Nov 28, 2019 | 2:19 PM

LAKE LOUISE, Alta. — Ski racer Manuel Osborne-Paradis is patient with his reconstructed leg because science tells him he must be.

A year and a week after his catastrophic crash in Lake Louise, Alta., Osborne will be back at the mountain resort Saturday supporting his Canadian teammates in the season-opening men’s World Cup downhill.

The earliest the 35-year-old from North Vancouver, B.C., expects he could race alongside them at a World Cup will be 2020 in Lake Louise.

That would be a full two years after shattering his tibia and fibula tumbling into the safety nets halfway down the first training run of the 2018-19 season.

Osborne-Paradis underwent several surgeries over the course of 12 days. Plates, 13 screws and bone cement now hold his lower leg together.

He’s dipping his toe back into the ski-racing brotherhood this week.

After undergoing bone scans Wednesday, he chatted with racers from other countries at the hotel housing all the teams.

“Definitely nostalgic being back here,” Osborne-Paradis observed. “It’s race week. I feel like it’s part of the process coming here and reliving it.”

The last Canadian man to stand on the podium in Lake Louise with a downhill silver in 2014 will analyze his scans with team doctor Stephen French. 

The bronze medallist in super-G at the 2017 world championship and winner of a career 11 World Cup medals wants to compete in a fifth Olympic Games in 2022 in Beijing.

So Osborne-Paradis can’t afford another setback like the one he had earlier this year.
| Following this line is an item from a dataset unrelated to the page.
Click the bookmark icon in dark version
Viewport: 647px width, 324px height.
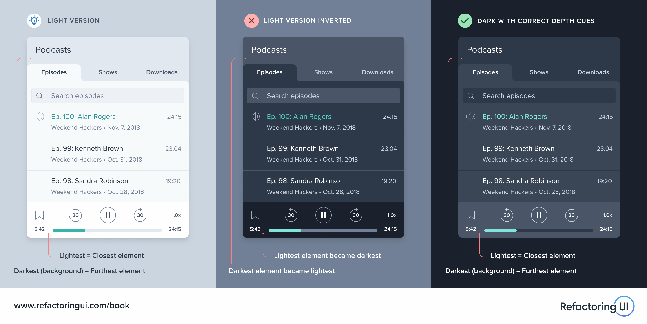point(470,214)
He broke the majority of the screws while training at the gym.

“Fingers crossed, but I think we’re being quite safe this time,” he said. “Just making sure we do it right because we only have time to do it once.”

Undergoing SPECT scans has given him what he feels is more detailed information than X-rays.

According to the Mayo Clinic, a SPECT scan is “is a type of nuclear imaging test, which means it uses a radioactive substance and a special camera to create 3-D pictures.”

“The last go-around, my X-rays looked perfect, like I could return to activities quite early,” Osborne-Paradis explained.

“We wanted to try out this new scan. As soon as we scanned my leg, it was bright red. It showed there was a ton of blood flow still going on in my leg.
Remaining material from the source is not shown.